Thomas Pye fait de Canadian Scenery: District of Gaspé à la fois un travail d'artiste et une œuvre d'observateur. Tout en sachant rendre la beauté et la douceur des paysages gaspésiens, il accompagne ses illustrations de textes qui rendent bien les modes de vie des habitants de la région et les particularités du milieu. Mais les commentaires de l’artiste dépassent le regard du simple admirateur. Comme le disent si bien André Lepage et Jean Laliberté, Thomas Pye nous offre « une description empreinte d'un mélange de pragmatisme anglo-saxon et de lyrisme post-romantique bien tempérés ».
 
Lors du périple exécuté pour la réalisation de Canadian Scenery: District of Gaspé, Pye s'intéresse à l'activité première de la Gaspésie, la pêche, et il en montre les principaux établissements. Cependant, les préoccupations artistiques et les intérêts financiers se marient chez Pye. Il vise, en reproduisant ces paysages, la clientèle éventuelle des grands commerçants et des magistrats locaux qui, trouvant dans son oeuvre une représentation graphique de leurs propriétés, pourraient lui apporter un support financier. En réalité, le travail de Thomas Pye ne lui apporte pas de bénéfices justifiant la poursuite de ses activités artistiques. Sans doute est-ce là pourquoi il se fixe à New-Carlisle après la publication de son travail et qu’il se fait marchand puis fonctionnaire municipal. 
 
Tout à l’opposée de Jean-Baptiste Ferland, qui n’a visité la Gaspésie que le temps d’une semaine, Thomas Pye, qui s’est implanté en Gaspésie, donne la vision et le point de vue d’un anglophone. Son ouvrage montre l’autre côté du miroir dans lequel le premier a jeté un coup d’œil. Contrairement à Ferland, il laisse de la région une image positive, emballante. Lui aussi, comme Ferland, ne fait pas toujours dans la nuance, surtout quand il vante les mérites des marchands jersiais. Il faut dire que ces derniers étaient aussi ses clients et, probablement, les seuls à lui acheter des exemplaires du livre. Pye laisse tout de même, avec Canadian Scenery: District of Gaspé, une œuvre qui possède aujourd'hui une valeur inestimable. En effet, ses gravures sont les témoins d'une époque et figurent des paysages depuis transformés alors que ses textes rendent compte d’une situation économique différente de celle que connaît aujourd’hui la région.


Bibliographie :

Jules Bélanger, Marc Desjardins et Yves Frenette.

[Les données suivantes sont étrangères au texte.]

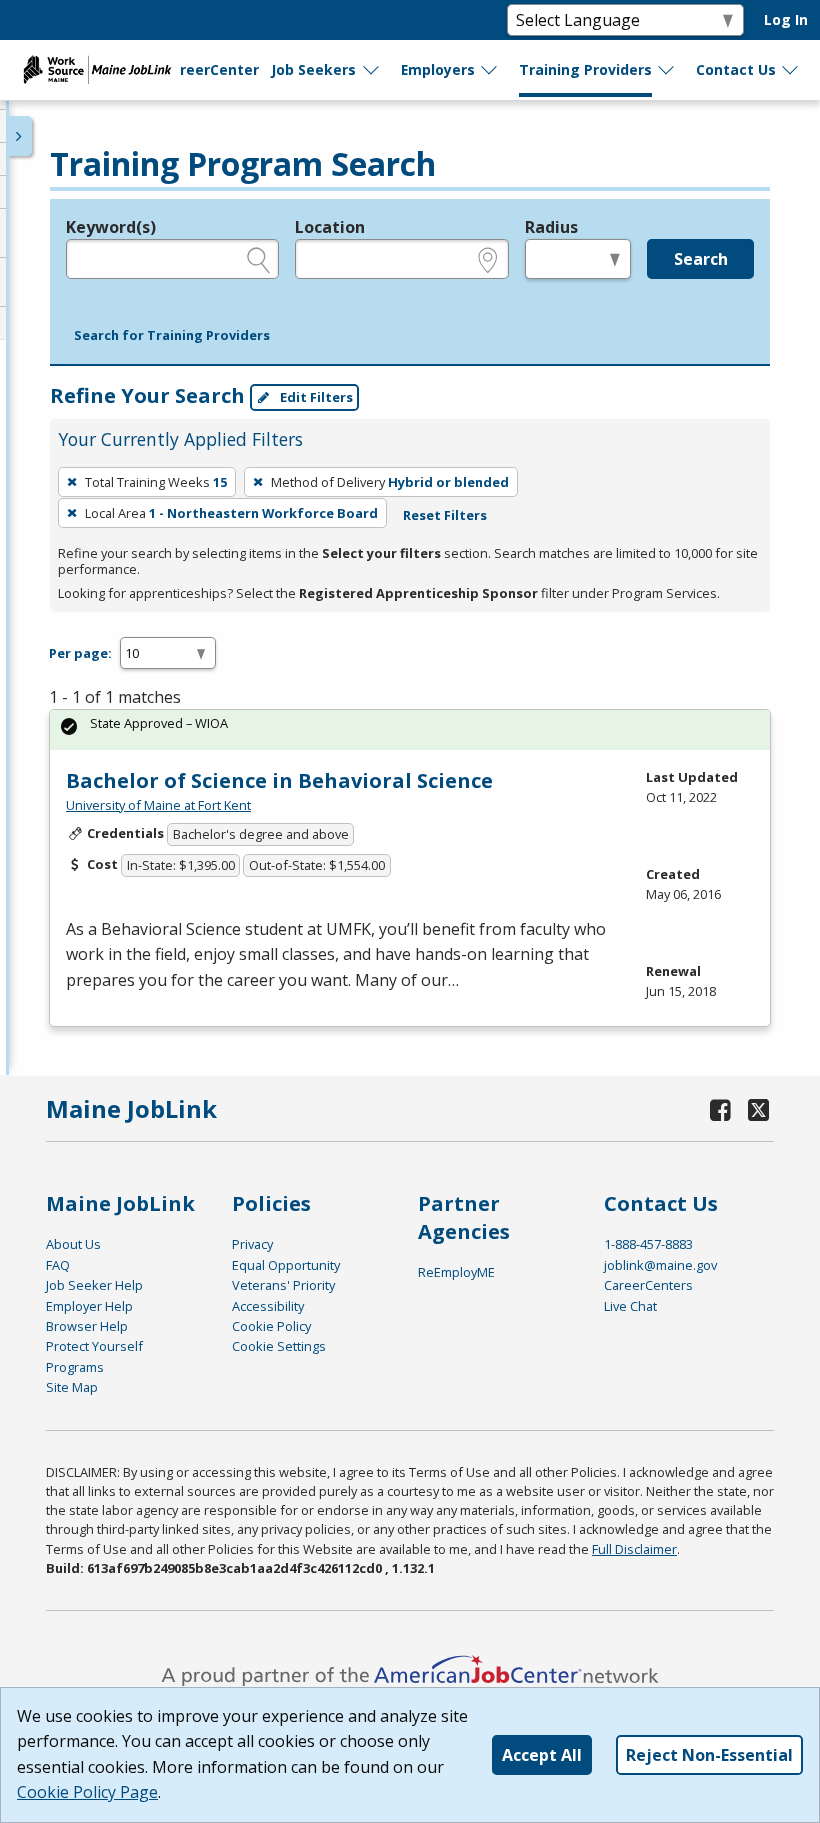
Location (330, 227)
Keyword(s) (111, 227)
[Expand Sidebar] (20, 136)
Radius (551, 227)
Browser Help (87, 1326)
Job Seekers (313, 69)
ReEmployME (456, 1272)
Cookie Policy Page (87, 1792)
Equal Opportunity (286, 1265)
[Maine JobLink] (98, 70)
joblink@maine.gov (660, 1265)
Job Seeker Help (94, 1285)
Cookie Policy (271, 1326)
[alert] (410, 729)
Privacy (252, 1244)
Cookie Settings (279, 1346)
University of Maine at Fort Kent (158, 805)
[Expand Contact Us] (791, 70)
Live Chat (630, 1306)
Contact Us (736, 69)
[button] (172, 336)
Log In (786, 19)
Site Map (72, 1387)
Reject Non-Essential (709, 1755)
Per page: (80, 653)
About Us (73, 1244)
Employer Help (89, 1306)
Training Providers (585, 69)
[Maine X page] (759, 1109)
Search (701, 259)
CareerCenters (648, 1285)
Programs (75, 1367)
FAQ (58, 1265)
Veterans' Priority (283, 1285)
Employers (438, 69)
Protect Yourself (94, 1346)
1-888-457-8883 (648, 1244)
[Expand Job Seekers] (372, 70)
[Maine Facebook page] (721, 1109)
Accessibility (268, 1306)
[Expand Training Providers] (667, 70)
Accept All (542, 1755)
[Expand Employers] (490, 70)
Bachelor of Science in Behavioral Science (279, 780)
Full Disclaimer (634, 1549)
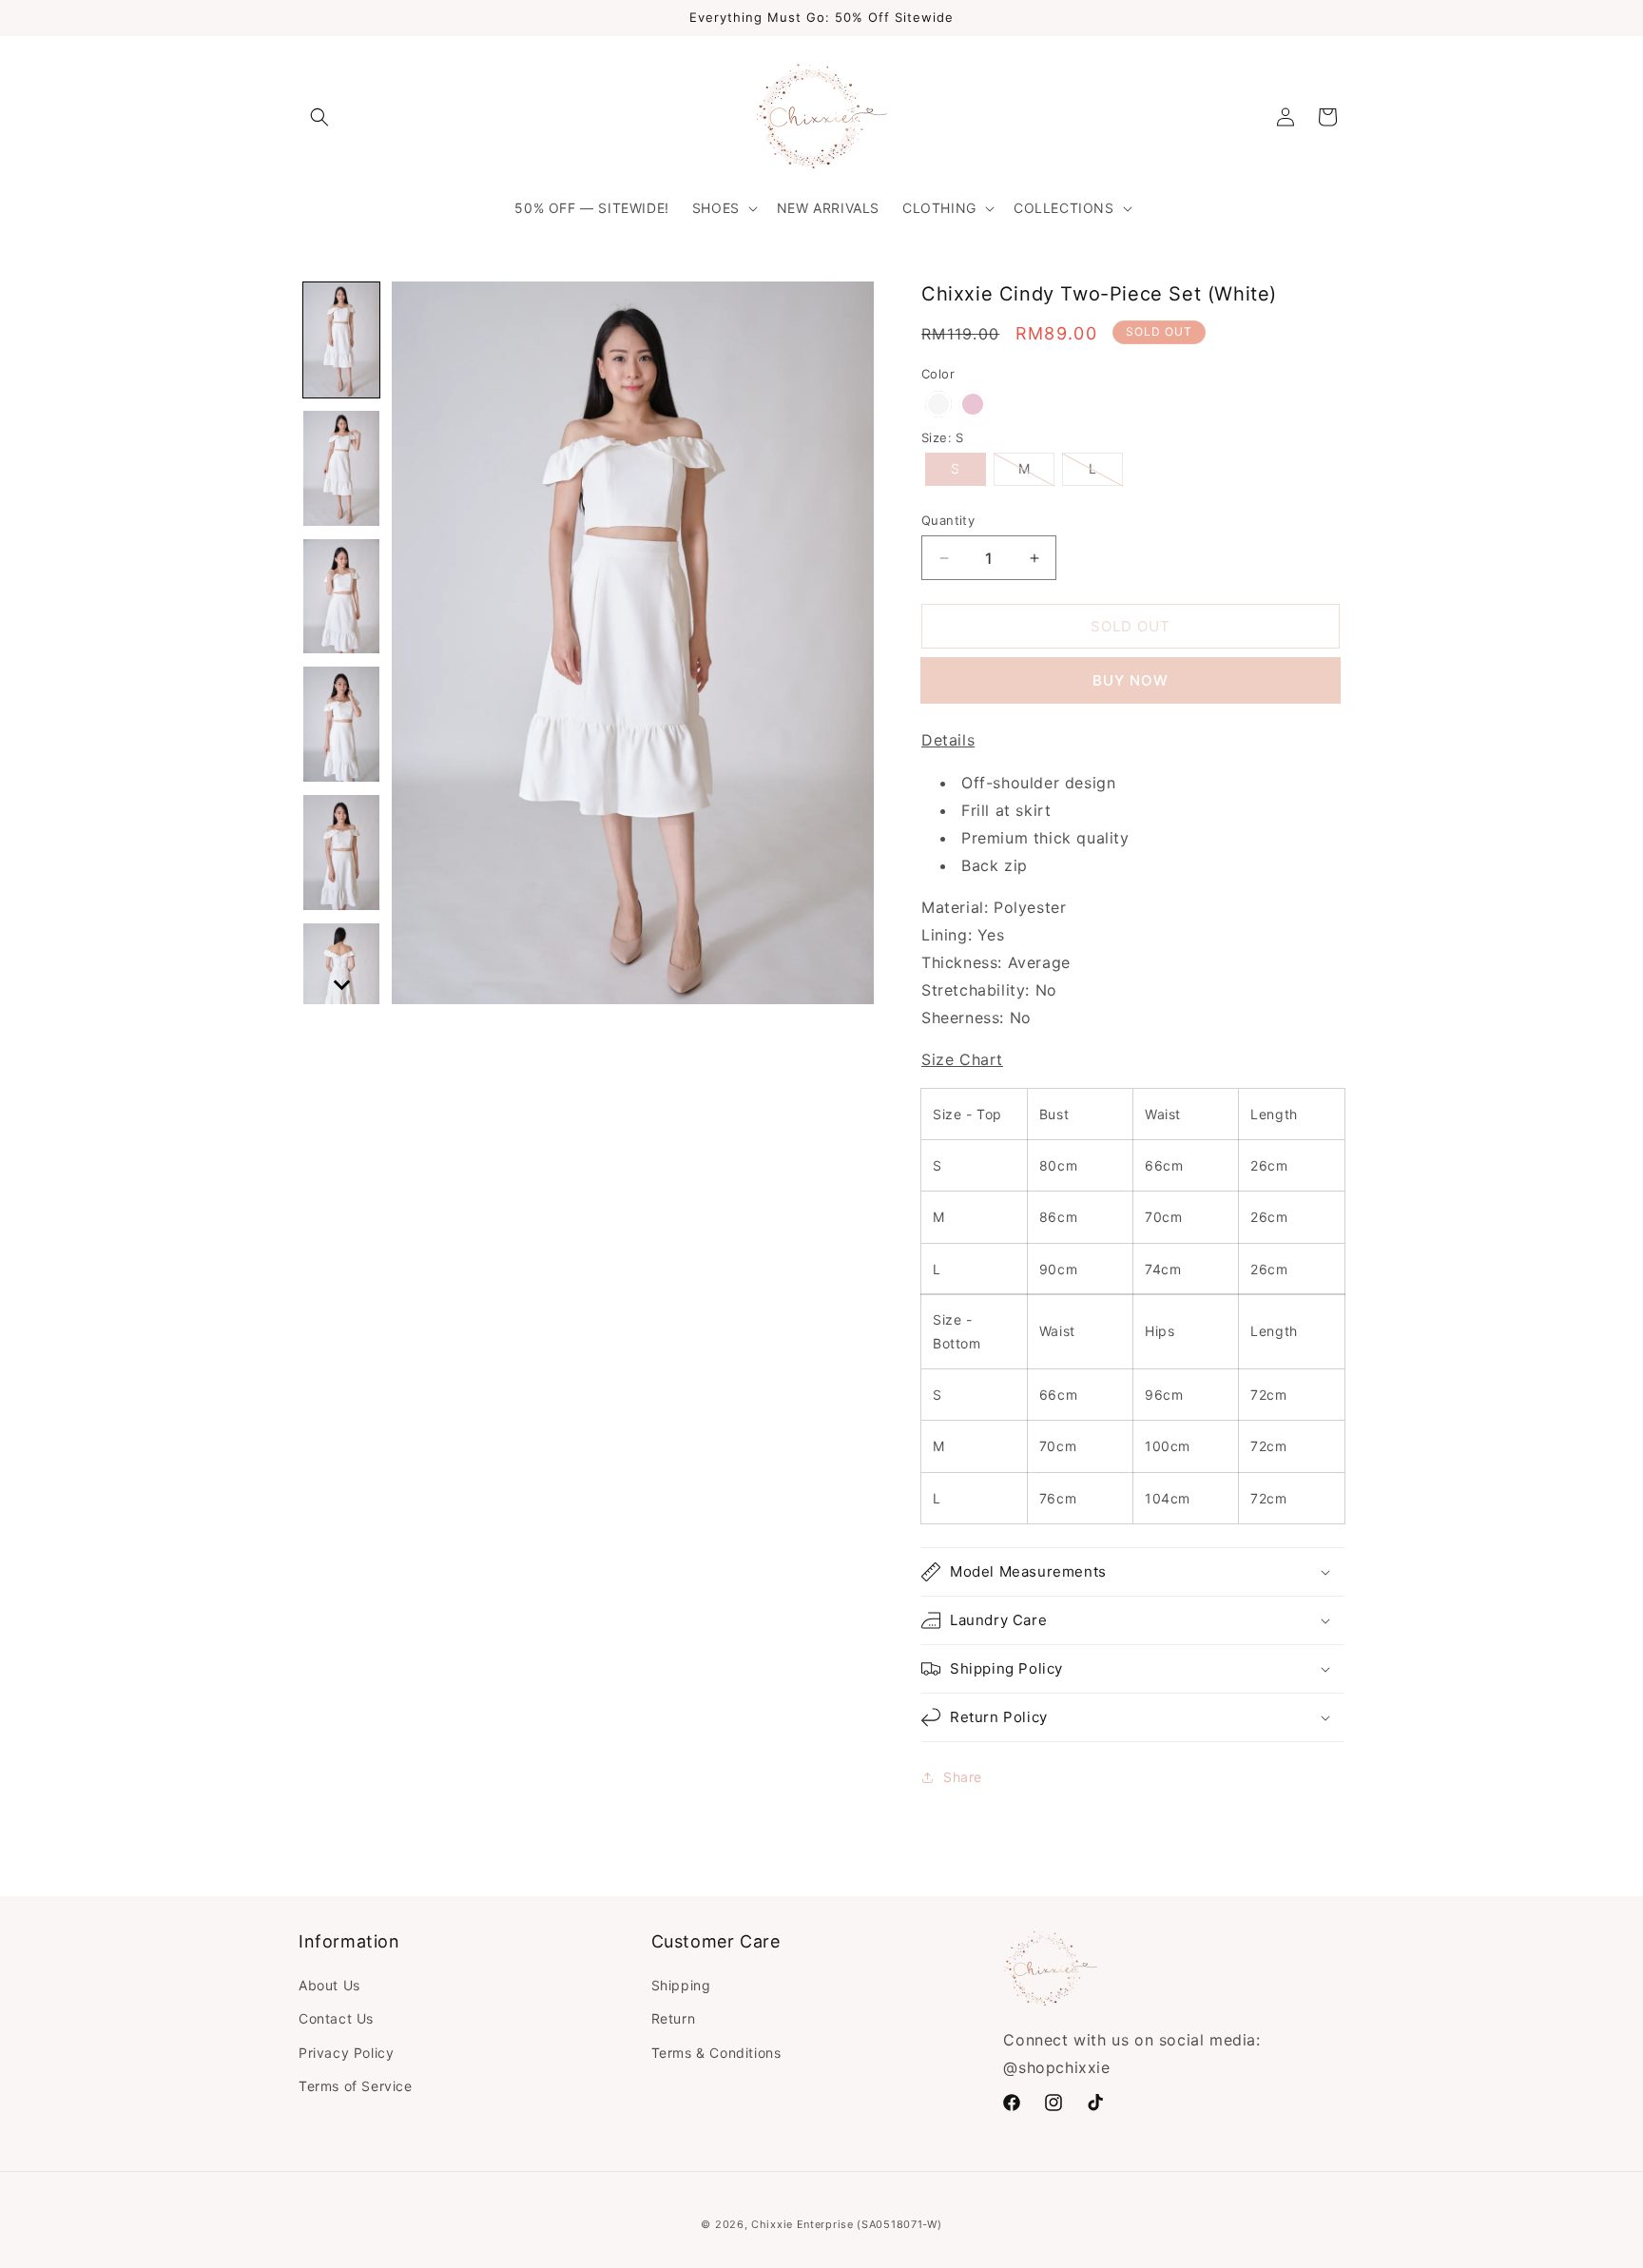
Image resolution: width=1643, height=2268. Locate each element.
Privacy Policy (346, 2053)
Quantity (948, 520)
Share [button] (962, 1777)
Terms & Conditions (716, 2053)
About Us (329, 1985)
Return (673, 2018)
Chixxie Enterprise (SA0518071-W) (846, 2224)
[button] (319, 117)
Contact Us (336, 2018)
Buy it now (1130, 680)
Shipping (681, 1985)
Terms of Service (356, 2086)
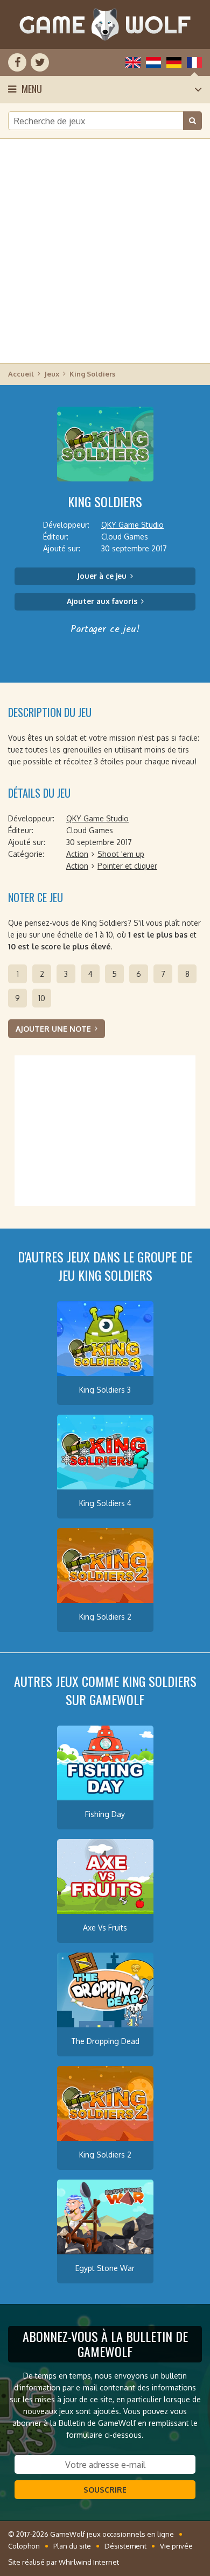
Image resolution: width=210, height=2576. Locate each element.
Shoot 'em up (120, 853)
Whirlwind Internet (89, 2562)
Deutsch (173, 62)
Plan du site (72, 2546)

Histoire de la Gaspésie. Montréal, Ed. Boréal Express, 1981, p. 797s.
Jomphe, Marien. « Des gravures de Thomas Pye (1866) aux huiles de Stella Joncas-Veillet (1984) », Gaspésie, vol. XXII, nos  2-3, avril-septembre 1984, p. 70-75. 
Mimeault, Mario et Pascal Gagnon. Gaspésie – Deux époques, deux visages. Gaspé, Musée de la Gaspésie, 44 p., ill. (Cahiers Gaspésie culturelle, 8).
Pye, Thomas. Canadian Scenery: District of Gaspé. Montréal, John Lovell, 1866. 55 p., ill. Réédité par Jean Laliberté et André Lepage, Images de la Gaspésie au XIXe siècle. Québec, Presses Comeditex, 1980, p. 88s.